Engie : encore du potentiel ?

Engie reprend près de 1,4% à 28,65 euros ce mardi, le titre affichant un gain de 28% depuis le 1er janvier... Parmi les derniers avis de brokers, Morgan Stanley 'surpondère' le dossier avec un objecti...

Engie reprend près de 1,4% à 28,65 euros ce mardi, le titre affichant un gain de 28% depuis le 1er janvier... Parmi les derniers avis de brokers, Morgan Stanley 'surpondère' le dossier avec un objectif ajusté de 26 à 30 euros, tandis que Citi avait déjà relevé sa cible à 32 euros avec un avis à l'achat. JP Morgan est de son côté repassé à 'surpondérer' sur le dossier en visant un cours de 31,50 euros. La banque avait déjà une vision positive du secteur européen des utilities au début du premier trimestre, tandis que la prudence dont elle avait fait preuve à partir du deuxième trimestre en raison de la pression à la baisse sur les prix des matières premières liée aux risques de surproduction de GNL n'est "plus d'actualité". Le broker privilégie les actions affichant une croissance supérieure à la moyenne à des valorisations raisonnables, telles que SSE et RWE (toutes deux conseillées à 'surpondérer'), et est "de plus en plus attiré par les actions à faible multiple présentant un potentiel de surprise positive en matière de croissance des bénéfices", comme Centrica ('surpondérer') et Engie.
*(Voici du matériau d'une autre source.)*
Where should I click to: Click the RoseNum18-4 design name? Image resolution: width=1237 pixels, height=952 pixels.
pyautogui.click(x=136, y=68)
Pour le groupe tricolore, l'acquisition d'UK Power Networks a constitué un tournant majeur qui sous-tend sa transformation structurelle vers un modèle purement axé sur les services collectifs. A l'inverse, JPM conseille d'éviter les actions comme Fortum ('sous-pondérer') dont les valorisations élevées intègrent des attentes à long terme généreuses... Le secteur dans son ensemble apparaît relativement attractif comme option défensive, avec une croissance à long terme résiliente face aux risques de stagflation, la capacité à se prémunir contre les perturbations liées à l'IA étant un atout supplémentaire.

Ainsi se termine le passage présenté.